图8B：IVIS成像显示，tLyp-1-EXO-circRAPGEF5 ASO组裸鼠肺部荧光信号显著弱于PBS和tLyp-1-EXO-NC组，表明肿瘤转移受到抑制。

图8C：裸鼠肺部组织观察显示，tLyp-1-EXO-circRAPGEF5 ASO组肺转移结节数量显著少于其他两组。

图8D：HE染色显示，tLyp-1-EXO-circRAPGEF5 ASO组肺部肿瘤组织浸润范围显著小于PBS和tLyp-1-EXO-NC组。

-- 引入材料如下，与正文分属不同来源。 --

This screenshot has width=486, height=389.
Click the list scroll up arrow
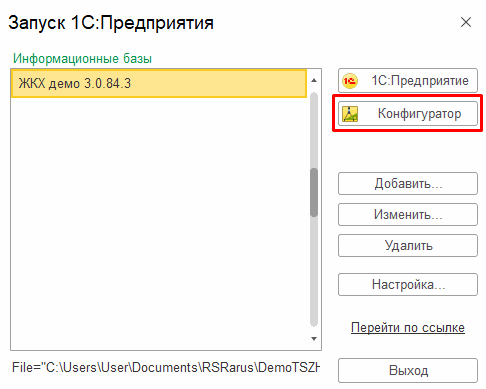pos(314,80)

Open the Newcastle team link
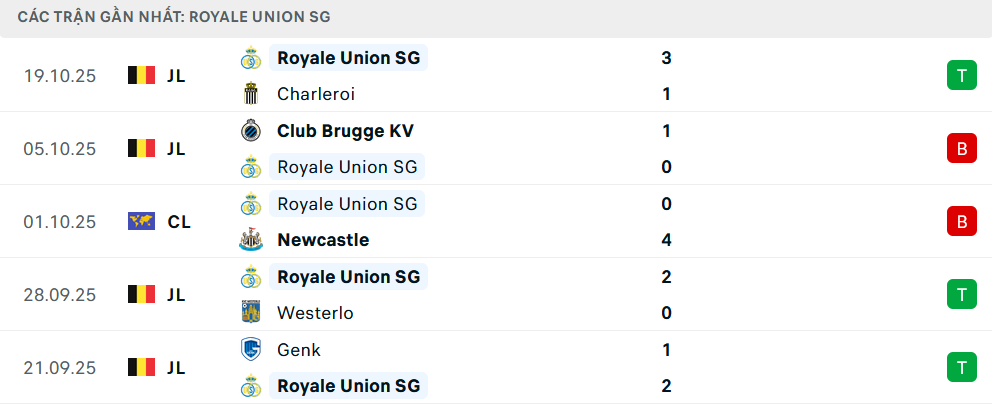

图8E：CCK-8实验显示，不同浓度（1、5、20、50、100μg/mL）的tLyp-1-EXO-circRAPGEF5 ASO与BEAS-2B细胞共培养24小时后，细胞活力无显著变化。

图8F：裸鼠体重监测显示，治疗期间各组裸鼠体重无明显差异，未出现体重下降。

图8G：HE染色显示，各组裸鼠心脏、肝脏、脾脏、肾脏组织无明显结构损伤。

图8H：血清生化检测显示，tLyp-1-EXO-circRAPGEF5 ASO组裸鼠ALT、AST、UREA、CRE水平与PBS组无显著差异，无明显肝肾功能毒性。

这些结果表明，tLyp-1-EXO-circRAPGEF5 ASO在体内可显著抑制LUAD转移，且对正常细胞和裸鼠主要脏器无明显毒性，生物安全性良好。

 

结论

本研究成功构建了tLyp-1修饰的外泌体递送系统tLyp-1-EXO-circRAPGEF5 ASO，该系统通过tLyp-1肽与LUAD细胞高表达的NRP1/2结合，实现肿瘤靶向递送，高效敲低circRAPGEF5表达；分子机制上，circRAPGEF5作为miR-570-3p的分子海绵，其敲低可释放miR-570-3p，进而抑制靶基因SPP1表达，通过circRAPGEF5/miR-570-3p/SPP1轴抑制LUAD细胞增殖、迁移、侵袭及上皮间质转化；体内实验证实该递送系统可显著抑制LUAD转移，且无明显生物毒性。该研究为LUAD的靶向治疗提供了新型高效的核酸递送载体和潜在治疗靶点，具有重要临床转化价值。